Rand Paul Plays the Nazi Card in Gold Coin Case
Sen. Rand Paul (R-Ky.) compared the U.S. government to Nazi Germany on Monday over a federal judge’s decision that a family that discovered 10 rare gold coins “not legally removed from the United States Mint” could not keep them.
“Well it’s sort of like the Nazis taking paintings from Jewish families during the war and saying, ‘Oh you don’t get them back.’ Well, they’re yours. They’re still yours even if they find it 60 years later. It’s the same thing with these coins,” Paul told Fox News’ Sean Hannity.
Paul’s office did not respond to a request for comment.
According to the Philadelphia Inquirer, a Philadelphia-based federal judge upheld a 2011 jury decision that Joan Langbord and her two sons could not keep the 10 “double-eagle” coins, worth about $7.6 million each.
The Langbords have vowed to appeal the decision, saying the government cannot prove that her late father, Israel Swift, a coin dealer who “had long been suspected by the government of secretly obtaining 1933 double eagles from a mint employee,” stole the coins.
“The disputed double eagles were not lawfully removed from the United States Mint and … remain the property of the United States,” U.S. District Judge Legrome D. Davis wrote in his Aug. 29 judgment, upholding the July 2011 decision of a federal court jury.
Paul’s comments came just hours after Politico reported that Rep. Roscoe Bartlett (R-Md.) suggested a parallel between the PATRIOT Act and Nazi Germany in two town hall meetings with constituents.

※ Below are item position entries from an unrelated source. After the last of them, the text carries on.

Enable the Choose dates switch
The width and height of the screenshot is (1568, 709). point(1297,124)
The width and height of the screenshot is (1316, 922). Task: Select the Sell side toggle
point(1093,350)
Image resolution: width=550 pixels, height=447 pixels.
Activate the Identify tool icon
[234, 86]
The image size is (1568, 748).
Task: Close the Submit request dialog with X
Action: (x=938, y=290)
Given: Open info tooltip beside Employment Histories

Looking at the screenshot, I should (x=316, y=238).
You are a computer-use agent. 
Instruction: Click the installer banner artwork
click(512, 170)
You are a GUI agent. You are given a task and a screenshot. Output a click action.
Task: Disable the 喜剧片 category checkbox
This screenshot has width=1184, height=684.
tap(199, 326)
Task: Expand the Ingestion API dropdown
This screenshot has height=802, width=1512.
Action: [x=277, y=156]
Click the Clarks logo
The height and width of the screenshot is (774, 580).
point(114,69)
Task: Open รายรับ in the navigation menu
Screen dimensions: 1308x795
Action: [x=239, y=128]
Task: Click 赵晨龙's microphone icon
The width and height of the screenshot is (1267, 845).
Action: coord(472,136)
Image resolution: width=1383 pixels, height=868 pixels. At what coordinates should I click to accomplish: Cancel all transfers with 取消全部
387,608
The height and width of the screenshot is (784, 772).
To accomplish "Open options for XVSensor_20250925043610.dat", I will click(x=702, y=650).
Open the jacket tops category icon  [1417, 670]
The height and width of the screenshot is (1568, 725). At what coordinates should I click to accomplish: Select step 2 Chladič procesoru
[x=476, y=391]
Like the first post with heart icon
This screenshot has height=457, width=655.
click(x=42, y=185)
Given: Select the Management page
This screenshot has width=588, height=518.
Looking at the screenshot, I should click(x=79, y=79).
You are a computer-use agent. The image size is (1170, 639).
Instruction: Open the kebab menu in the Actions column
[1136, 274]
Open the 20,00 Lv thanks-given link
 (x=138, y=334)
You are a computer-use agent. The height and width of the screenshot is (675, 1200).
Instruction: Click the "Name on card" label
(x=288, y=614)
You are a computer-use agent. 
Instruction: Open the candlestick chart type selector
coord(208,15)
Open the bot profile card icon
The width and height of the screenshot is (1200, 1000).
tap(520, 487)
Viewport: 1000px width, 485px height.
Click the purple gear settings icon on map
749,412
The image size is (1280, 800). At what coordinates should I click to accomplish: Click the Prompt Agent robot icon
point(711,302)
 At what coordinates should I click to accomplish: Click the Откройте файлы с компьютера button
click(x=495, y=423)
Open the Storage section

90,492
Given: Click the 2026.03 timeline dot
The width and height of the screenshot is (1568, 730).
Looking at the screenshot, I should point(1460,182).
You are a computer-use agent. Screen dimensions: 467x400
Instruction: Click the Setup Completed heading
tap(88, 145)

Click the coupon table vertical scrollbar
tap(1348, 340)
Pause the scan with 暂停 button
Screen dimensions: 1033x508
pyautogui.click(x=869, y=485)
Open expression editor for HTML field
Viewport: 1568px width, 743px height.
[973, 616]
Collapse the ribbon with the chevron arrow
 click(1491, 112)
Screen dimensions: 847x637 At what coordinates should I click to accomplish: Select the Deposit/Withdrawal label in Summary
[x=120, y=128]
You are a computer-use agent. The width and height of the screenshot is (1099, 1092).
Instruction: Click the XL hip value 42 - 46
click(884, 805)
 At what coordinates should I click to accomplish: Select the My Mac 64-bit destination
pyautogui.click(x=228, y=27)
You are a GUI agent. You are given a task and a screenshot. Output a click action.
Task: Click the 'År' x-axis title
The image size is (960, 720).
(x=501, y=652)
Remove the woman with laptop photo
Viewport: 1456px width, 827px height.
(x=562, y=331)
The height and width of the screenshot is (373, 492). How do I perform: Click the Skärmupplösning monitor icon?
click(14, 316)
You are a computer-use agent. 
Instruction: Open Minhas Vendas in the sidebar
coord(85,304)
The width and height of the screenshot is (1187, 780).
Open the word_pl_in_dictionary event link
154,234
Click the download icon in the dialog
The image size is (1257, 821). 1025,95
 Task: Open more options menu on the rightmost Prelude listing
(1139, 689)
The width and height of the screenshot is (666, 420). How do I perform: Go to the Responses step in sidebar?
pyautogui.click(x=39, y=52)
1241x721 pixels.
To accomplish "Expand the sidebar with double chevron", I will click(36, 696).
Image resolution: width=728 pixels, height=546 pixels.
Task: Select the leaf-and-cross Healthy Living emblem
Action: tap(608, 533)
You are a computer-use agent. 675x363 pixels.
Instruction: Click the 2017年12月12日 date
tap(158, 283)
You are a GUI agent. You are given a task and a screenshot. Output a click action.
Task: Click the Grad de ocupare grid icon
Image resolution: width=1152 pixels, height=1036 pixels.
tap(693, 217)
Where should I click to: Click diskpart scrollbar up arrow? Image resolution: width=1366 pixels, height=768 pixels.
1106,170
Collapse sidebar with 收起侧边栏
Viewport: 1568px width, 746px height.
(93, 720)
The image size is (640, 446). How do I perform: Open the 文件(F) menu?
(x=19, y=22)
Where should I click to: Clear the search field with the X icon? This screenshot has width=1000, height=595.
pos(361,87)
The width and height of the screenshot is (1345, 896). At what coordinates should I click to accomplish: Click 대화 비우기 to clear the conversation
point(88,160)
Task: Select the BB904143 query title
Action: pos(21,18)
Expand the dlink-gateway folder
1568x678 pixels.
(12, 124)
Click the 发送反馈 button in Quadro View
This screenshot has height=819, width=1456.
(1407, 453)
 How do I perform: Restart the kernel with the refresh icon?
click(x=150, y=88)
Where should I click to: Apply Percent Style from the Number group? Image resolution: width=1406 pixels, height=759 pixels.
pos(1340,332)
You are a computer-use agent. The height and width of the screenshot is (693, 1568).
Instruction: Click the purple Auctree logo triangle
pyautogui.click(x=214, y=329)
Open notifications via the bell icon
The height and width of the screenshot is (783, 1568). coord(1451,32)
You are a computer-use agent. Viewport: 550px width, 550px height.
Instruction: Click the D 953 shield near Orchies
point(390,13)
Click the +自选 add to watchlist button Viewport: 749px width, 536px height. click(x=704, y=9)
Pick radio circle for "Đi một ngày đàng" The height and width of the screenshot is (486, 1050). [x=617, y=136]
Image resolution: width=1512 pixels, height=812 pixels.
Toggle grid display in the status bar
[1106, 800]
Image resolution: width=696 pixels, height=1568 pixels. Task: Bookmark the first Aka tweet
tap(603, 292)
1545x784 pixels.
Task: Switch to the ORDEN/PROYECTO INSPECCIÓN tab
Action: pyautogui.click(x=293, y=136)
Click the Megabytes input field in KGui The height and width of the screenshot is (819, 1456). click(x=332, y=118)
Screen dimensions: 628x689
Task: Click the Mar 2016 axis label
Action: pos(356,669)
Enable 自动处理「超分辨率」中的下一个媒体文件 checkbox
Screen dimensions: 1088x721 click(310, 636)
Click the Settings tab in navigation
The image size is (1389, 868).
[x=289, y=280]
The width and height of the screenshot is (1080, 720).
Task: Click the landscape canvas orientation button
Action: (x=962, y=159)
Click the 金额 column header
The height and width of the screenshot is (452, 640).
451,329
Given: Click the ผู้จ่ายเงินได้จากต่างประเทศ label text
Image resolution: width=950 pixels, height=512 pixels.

“If you can ignore the Constitution to do what you consider good things today, tomorrow you can ignore the Constitution to do bad things,” Bartlett said. “More than half of our people in this country are of German descent. How in the heck – I know those people! How could the Holocaust have happened? These are the same German bloodlines that represent the biggest ethnic group in our country today. It’s just, if you start down a slippery slope, you could end up doing that kind of thing.”
The two GOP commentaries followed on the heels of three instances over the past week in which Democratic officials committed the same offense.
South Carolina Democratic Party Chairman Dick Harpootlian compared the GOP Gov. Nikki Haley to Adolf Hitler’s wife, Eva Braun, in remarks to a delegation breakfast at the Democratic National Convention in Charlotte, N.C., according to the State newspaper of Columbia, S.C.
Pat Lehman, a Democratic delegate to the convention from Kansas, compared Mitt Romney’s campaign talking points to the “big lie” strategy used by the Nazis, according to a report by the Wichita Eagle.
And California Democratic Party Chairman John Burton compared the convention speech by Wisconsin Rep. Paul Ryan, the Republican vice presidential nominee, to the tactics of Nazi propagandist Joseph Goebbels.
“They lie and they don’t care if people think they lie. … Joseph Goebbels – the big lie, you keep repeating it,” Burton said in an interview with San Francisco station KCBS. “That was Goebbels, the big lie.”